Traveling takes a lot out of you, in more than one way. Typically, the wear and tear come in threes: mind, body and soul. From being jet-lagged to what I like to call being “nerve-pinched” (having a pinched nerve plus people getting on your last nerve), most travelers aren’t fans of taking the easy road, especially when it comes to personal health.
I wasn’t the healthiest of travelers. Instead of packing nutritious snacks for the plane, I grabbed overpriced and processed airport snack food. Instead of chanting positive affirmations, I chanted ranting chains that would occasionally make a sailor blush.

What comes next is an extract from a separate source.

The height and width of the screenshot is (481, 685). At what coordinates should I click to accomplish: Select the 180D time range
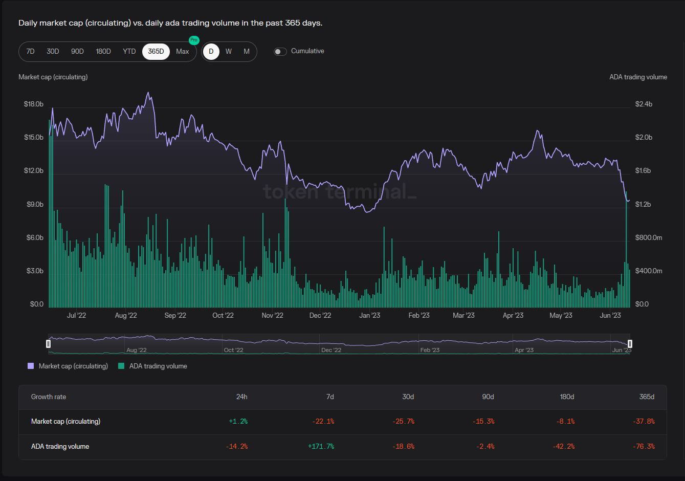[x=103, y=52]
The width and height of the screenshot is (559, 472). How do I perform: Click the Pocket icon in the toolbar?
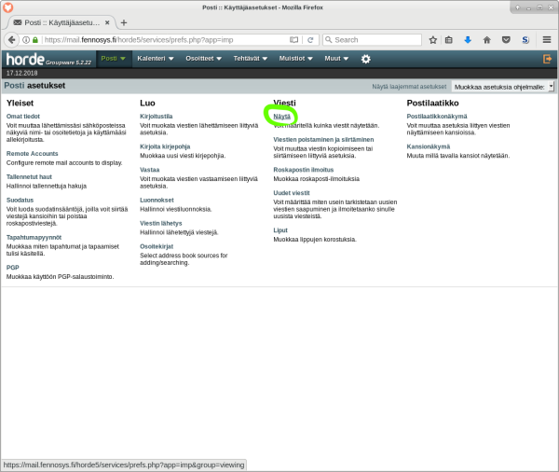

Ideally, people would do what’s good for them all the time. Realistically, we do what we can with what we’ve got. Staying well means focusing on what’s healthy for you in the now, and being flexible was my road to becoming a healthier traveler.
You Nut: Eat Healthier Now, Enjoy Guilty Pleasures Later
Bus rides and flights are long. You’re crammed into this box with a bunch of other people who just want to get from Point A to B to C in peace, and there are usually limited options when it comes to food, drinks and the toilet.
To be happier and healthier, I’ve learned to pack healthy snacks for long flights to stay nourished and less cranky. Nuts are packed with protein, and I mix in antioxidant-rich dark chocolate and other tasty goodies. Sometimes, I ask strangers for candy in trade for trail mix. Sharing is caring.
The perk to eating healthy in advance is that you enjoy guilty pleasure foods later. It’s okay to splurge between flights if you spy steak during a layover. If your body wants steak, it wants steak. Sometimes, your only choice is overpriced airport food, and that’s okay, too. Flexibility and balance are important when traveling.
Drink the Water, Silly
This is one of my mantras: “Drink the water, silly. Drink it now.” This is solid advice, folks because hunger pangs are often your body craving water. Don’t get dehydrated. Drink water, and your wallet will thank you, too.
There are apps remind people to drink water, and some of them have cute plants that guilt you into drinking water. Yes, humans need reminders to water themselves. In real life, my green thumb will dry up, and I’ll forget to water my plants. When it comes to the Plant Nanny app, the plants are so adorable that I can’t let them die, and I end up drinking my eight glasses of water a day.
Get Quality Shut-Eye
I’m a weird sleeper, but I think most people define themselves that way. I love a just-right mattress, with the perfect amount of give with a little firmness. My pillows must be squishy but not flat, and ear plugs are definitely a must for travelers, even if you think you have the ability to sleep through the loudest of construction projects.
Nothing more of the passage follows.